The other day, I asked my dad to print my dissertation at his office. That evening, I found it neatly stacked on the counter and took it upstairs to edit without giving it a second thought.
“I started reading your dissertation but you must have moved it,” my dad later told me. “It was really interesting.”
I just about fell out of my chair. My dad, an accountant and avid reader of WWII fiction and spy novels, was reading my dissertation on theology and musical practice. Moreover, he found it interesting.

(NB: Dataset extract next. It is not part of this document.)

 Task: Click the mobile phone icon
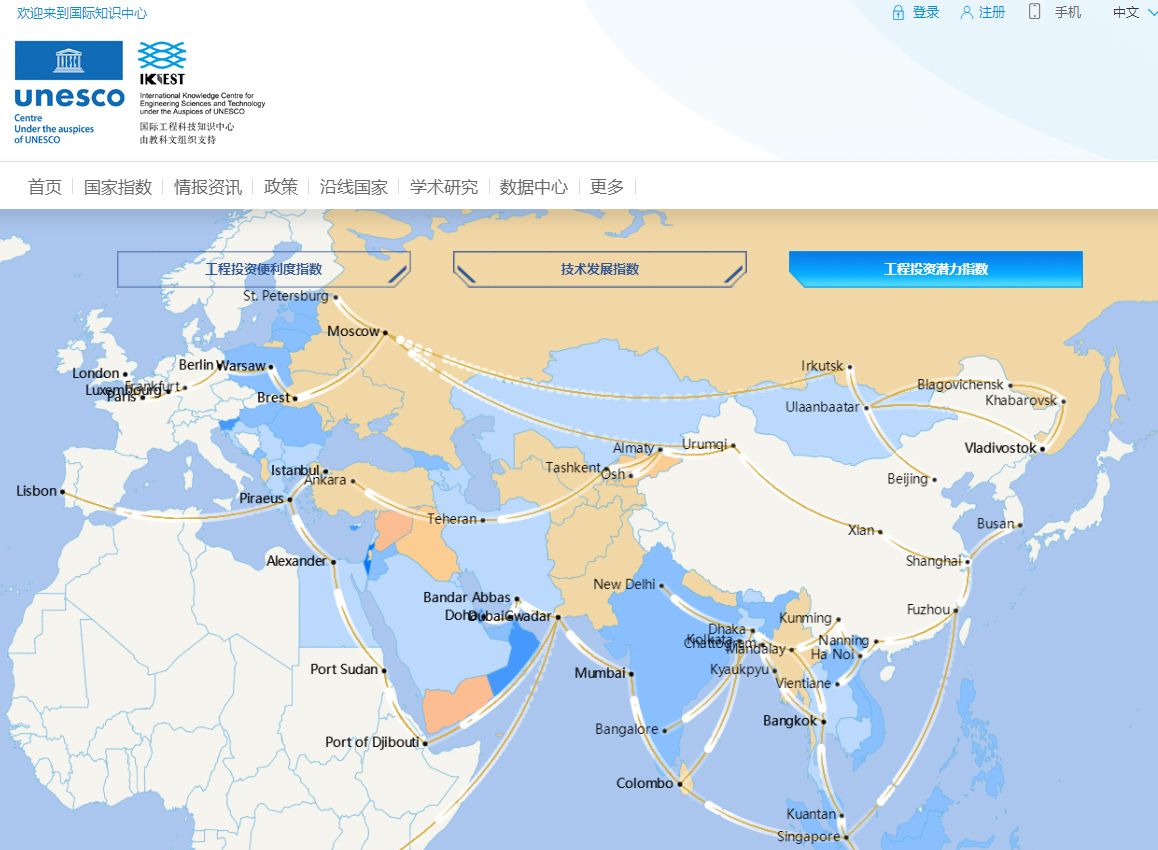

I was surprised. (After all, I am so entrenched in editing that even I don’t find my paper interesting anymore!) Perhaps I shouldn’t have been, though. In recollection, I see that my dad has always learned to appreciate things he does not naturally enjoy because he loves me. He detests social media, but checks Facebook to see what I’m up to. He likes Willie Nelson and Bluegrass, but sat through years and years of my piano recitals, letting me give him “lessons” when I was little. He even trained to run a 5k with me, though running is his least favourite sport. My dad did not love any of these things on their own, but knew that he could serve me by actively engaging in them—by reading my writing and listening to my music, even when they represent a world completely foreign to his own.
As I expressed in my recent article, “To the Friends who Tell Me, ‘No’,” I’ve been pondering friendship, family, and relationships lately. I have many wonderful friendships centred around common interests. For instance, it is easy to take interest in the pursuits and passions of my fellow musicians. We share an artistic world. We speak the same language.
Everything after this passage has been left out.